Incident at Tiger Creek Bridge

Tao Yuanming's birthplace was very near Mountain Lu, which became a center of Buddhism, and eventually a source of origin for Pure Land Buddhism. According to historical accounts, in the eleventh year of emperor Xiaowu's Taiyuan reign period (386), when Tao Yuanming would have been 21 years old, Buddhist priest Huiyuan (later considered the First Ancestor of Pure Land Buddhism) came to build the Donglin Monastery and organized the White Lotus Society, or a branch thereof. Many scholars and poets participated in the Huiyuan's social circle, centered at the mountain monastery. According to the book Stories of Worthy Personages in the Lotus Society (), Master Huiyuan was supposed to never leave the monastery, except for one time. The official border of the monastery was known as Tiger Creek (also known as Tiger Gorge), named for the tigers then inhabiting the neighboring hills and over which spanned a bridge. However, once, following a visit by Tao Yuanming and another scholar, Master Huiyuan, on accompanying his guests out, became so wrapped up in their conversation, that he did not notice that he was leaving the monastery grounds.
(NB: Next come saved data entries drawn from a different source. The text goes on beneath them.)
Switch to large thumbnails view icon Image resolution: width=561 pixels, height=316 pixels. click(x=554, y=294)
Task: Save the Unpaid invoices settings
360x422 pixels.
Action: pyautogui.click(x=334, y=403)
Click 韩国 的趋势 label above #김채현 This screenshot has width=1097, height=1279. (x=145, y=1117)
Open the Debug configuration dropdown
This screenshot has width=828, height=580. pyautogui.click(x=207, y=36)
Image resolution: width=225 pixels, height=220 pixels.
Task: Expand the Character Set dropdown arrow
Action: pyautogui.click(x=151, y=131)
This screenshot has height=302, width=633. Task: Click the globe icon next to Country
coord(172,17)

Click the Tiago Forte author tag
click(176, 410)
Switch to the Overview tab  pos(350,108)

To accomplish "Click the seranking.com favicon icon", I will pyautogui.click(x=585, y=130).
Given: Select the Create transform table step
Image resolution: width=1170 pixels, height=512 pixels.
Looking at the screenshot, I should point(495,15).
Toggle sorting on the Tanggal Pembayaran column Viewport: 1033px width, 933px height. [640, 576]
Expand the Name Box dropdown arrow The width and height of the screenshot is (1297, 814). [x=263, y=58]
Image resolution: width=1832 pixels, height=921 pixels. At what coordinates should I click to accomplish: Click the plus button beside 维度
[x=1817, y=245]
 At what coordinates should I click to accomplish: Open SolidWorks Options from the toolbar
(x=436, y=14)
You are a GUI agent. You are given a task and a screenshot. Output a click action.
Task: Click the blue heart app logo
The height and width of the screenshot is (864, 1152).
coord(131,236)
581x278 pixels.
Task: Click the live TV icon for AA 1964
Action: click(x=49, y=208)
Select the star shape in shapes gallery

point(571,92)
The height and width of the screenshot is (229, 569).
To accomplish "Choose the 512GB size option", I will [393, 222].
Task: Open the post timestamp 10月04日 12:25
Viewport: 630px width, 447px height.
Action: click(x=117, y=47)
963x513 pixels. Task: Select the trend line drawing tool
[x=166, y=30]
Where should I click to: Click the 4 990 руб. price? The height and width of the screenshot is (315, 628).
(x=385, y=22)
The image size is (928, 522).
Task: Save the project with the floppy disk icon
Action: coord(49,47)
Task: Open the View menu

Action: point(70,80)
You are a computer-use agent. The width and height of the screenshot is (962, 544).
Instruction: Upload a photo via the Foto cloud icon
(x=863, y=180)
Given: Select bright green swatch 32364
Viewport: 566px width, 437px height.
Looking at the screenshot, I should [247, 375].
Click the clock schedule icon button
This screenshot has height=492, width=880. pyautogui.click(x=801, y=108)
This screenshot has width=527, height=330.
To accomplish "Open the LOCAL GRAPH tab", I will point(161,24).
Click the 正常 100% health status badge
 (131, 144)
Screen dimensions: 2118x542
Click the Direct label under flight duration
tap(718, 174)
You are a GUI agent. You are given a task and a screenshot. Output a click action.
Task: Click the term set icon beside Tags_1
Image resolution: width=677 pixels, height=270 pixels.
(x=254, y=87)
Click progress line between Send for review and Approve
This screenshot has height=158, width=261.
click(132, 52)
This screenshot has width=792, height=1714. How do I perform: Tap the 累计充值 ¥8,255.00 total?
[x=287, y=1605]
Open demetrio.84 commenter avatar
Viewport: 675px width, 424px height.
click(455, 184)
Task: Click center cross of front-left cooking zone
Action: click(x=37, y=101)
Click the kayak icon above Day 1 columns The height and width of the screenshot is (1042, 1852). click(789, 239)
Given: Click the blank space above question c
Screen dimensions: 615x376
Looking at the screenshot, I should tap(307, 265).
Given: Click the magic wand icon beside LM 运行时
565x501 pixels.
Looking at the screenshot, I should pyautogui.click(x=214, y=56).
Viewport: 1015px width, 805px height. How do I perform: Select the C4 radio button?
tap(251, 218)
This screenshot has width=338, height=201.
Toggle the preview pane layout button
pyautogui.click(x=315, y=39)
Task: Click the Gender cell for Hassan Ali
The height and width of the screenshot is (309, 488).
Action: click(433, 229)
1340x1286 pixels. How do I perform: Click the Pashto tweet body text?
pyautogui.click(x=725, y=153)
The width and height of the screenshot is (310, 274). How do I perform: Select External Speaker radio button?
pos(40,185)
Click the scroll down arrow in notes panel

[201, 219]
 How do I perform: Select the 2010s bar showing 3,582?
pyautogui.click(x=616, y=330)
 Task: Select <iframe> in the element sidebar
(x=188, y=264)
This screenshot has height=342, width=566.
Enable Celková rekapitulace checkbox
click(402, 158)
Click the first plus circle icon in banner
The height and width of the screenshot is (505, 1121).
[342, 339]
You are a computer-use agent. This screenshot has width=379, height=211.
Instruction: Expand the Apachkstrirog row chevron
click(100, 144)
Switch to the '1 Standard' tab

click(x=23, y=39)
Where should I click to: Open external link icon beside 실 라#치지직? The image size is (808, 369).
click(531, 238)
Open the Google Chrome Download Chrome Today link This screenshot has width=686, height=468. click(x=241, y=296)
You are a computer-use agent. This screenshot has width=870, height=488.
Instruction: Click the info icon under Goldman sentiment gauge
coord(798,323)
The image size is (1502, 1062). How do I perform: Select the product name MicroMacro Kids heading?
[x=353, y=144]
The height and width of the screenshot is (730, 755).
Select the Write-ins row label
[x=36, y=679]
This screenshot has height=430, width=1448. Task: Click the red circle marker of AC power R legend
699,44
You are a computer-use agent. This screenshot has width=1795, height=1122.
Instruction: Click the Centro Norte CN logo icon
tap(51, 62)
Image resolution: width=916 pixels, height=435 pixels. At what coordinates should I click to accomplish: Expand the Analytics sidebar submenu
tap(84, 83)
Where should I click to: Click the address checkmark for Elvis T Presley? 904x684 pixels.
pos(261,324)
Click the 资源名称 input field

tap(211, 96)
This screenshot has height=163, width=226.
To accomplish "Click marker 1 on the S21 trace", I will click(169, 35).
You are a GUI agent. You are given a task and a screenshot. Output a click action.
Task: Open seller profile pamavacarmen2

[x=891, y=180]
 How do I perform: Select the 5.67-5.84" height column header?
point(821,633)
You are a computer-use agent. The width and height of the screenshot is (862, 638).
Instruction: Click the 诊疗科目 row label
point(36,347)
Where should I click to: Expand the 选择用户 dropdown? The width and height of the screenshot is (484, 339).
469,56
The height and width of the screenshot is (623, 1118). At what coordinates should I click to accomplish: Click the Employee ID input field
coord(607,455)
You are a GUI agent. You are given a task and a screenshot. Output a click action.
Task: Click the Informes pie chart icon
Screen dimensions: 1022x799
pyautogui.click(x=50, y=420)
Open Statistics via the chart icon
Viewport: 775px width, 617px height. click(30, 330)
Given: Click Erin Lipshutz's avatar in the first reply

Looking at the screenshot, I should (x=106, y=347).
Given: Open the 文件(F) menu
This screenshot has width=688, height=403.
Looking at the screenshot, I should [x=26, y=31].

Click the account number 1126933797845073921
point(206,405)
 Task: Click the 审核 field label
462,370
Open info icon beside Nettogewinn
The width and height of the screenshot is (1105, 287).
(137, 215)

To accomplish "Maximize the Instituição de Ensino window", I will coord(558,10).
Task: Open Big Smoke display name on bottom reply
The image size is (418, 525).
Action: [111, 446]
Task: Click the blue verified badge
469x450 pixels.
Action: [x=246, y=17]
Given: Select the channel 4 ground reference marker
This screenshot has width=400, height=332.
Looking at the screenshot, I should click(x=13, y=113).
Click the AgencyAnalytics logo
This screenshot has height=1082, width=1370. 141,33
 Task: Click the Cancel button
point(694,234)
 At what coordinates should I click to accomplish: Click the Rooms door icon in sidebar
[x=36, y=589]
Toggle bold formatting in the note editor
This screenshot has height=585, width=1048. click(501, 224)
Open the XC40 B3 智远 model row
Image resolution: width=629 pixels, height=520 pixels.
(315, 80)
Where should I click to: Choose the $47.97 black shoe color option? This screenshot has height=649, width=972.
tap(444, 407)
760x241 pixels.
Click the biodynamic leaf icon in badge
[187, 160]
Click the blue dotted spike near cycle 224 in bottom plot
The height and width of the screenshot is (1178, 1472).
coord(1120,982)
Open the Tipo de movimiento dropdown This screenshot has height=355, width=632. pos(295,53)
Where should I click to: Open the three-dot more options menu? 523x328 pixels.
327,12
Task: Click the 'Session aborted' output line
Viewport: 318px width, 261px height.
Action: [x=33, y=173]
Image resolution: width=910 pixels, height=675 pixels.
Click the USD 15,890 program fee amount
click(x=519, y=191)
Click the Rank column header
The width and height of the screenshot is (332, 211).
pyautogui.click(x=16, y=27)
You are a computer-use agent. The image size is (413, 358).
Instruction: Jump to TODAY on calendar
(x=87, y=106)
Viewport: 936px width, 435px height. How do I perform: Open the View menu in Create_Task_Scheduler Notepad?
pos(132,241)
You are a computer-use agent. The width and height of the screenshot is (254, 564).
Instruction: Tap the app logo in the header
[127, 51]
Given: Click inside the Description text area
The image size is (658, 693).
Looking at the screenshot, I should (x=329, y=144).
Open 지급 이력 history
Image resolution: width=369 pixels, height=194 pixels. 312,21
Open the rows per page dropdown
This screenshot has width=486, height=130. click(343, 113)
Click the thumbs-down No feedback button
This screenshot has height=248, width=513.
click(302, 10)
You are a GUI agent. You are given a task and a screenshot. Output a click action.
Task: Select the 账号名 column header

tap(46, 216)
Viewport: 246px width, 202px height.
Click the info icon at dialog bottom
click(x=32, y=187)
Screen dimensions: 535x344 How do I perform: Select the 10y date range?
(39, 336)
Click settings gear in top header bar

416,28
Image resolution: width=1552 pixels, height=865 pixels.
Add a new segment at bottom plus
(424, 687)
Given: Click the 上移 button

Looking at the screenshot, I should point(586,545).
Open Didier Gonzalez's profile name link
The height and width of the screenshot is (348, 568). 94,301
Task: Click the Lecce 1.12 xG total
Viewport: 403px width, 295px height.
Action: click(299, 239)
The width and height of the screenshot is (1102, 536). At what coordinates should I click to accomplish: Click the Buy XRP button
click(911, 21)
Upon crossing the Tiger Creek Bridge, the local tigers were so astonished at this departure from the Master's practice of never leaving the monastery grounds that they began roaring and howling. The story goes on to say that once Huiyuan realized he had breached his practice, the three all burst out laughing. This incident later became the subject of the famous paintings of "Three Laughing Men at Tiger Creek" (; Pinyin: hǔ xī sān xiào).

Government service
Tao Yuanming ended up serving more than ten years in government service, personally involved with the sordid political scene of the times, which he did in five stints. Tao served in both civil and military capacities, which included making several trips down the Yangzi to the capital Jiankang, then a thriving metropolis, and the center of power during the Six Dynasties. The ruins of the old Jiankang walls can still be found in the modern municipality of Nanjing. During this period, Tao Yuanming's poems begin to indicate that he was becoming torn between ambition and a desire to retreat into solitude.

Political background

Through the history of the times, enough is known of the general state of affairs during Tao's governmental career to indicate why such service during that sorry state of political affairs was so miserable for him: Tao Yuanming served under the two usurpers Huan Xuan and Liu Yu, not to mention the weak and pitiful emperor An.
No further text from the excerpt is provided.